BEGIN Dataset excerpts

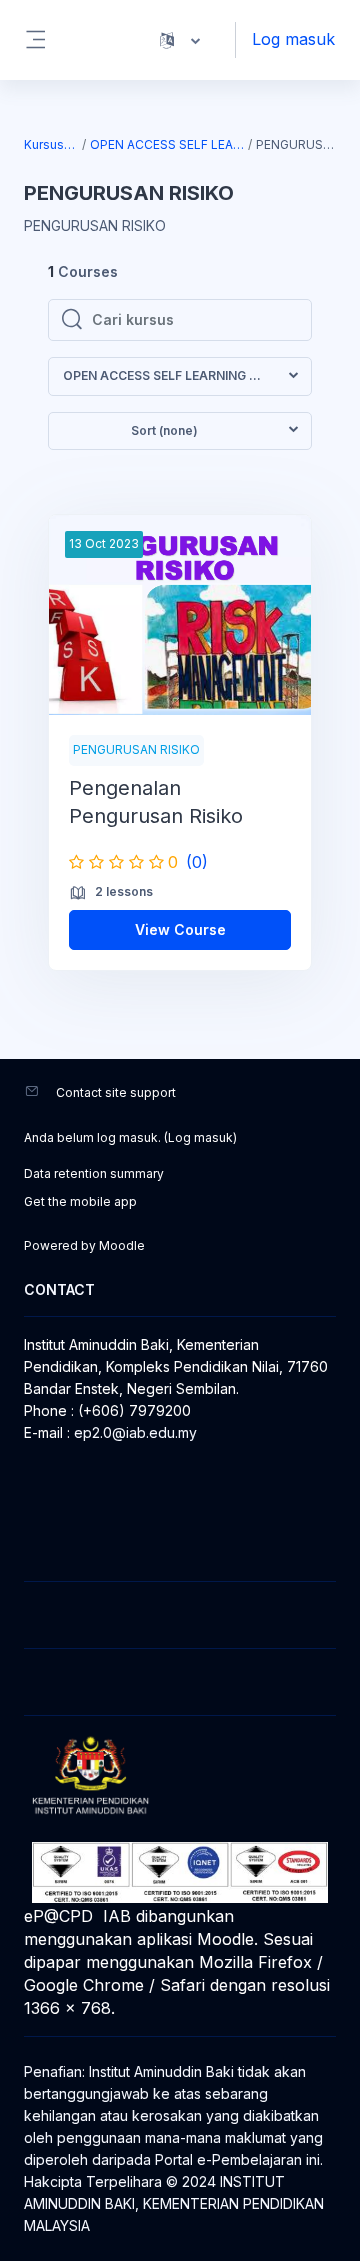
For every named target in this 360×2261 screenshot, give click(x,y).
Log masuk (293, 39)
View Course (180, 929)
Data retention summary (94, 1173)
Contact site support (116, 1092)
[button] (180, 40)
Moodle (122, 1245)
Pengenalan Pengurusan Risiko (156, 802)
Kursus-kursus (52, 144)
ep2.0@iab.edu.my (135, 1432)
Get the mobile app (80, 1201)
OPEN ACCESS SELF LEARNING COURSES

END Dataset excerpts

Work to complete
Word for word, repeat all of the entries above, leaving out the pictures.

Output of the task
For every named target in this 360×2261 screenshot, give click(x,y).
Log masuk (293, 39)
View Course (180, 929)
Data retention summary (94, 1173)
Contact site support (116, 1092)
[button] (180, 40)
Moodle (122, 1245)
Pengenalan Pengurusan Risiko (156, 802)
Kursus-kursus (52, 144)
ep2.0@iab.edu.my (135, 1432)
Get the mobile app (80, 1201)
OPEN ACCESS SELF LEARNING COURSES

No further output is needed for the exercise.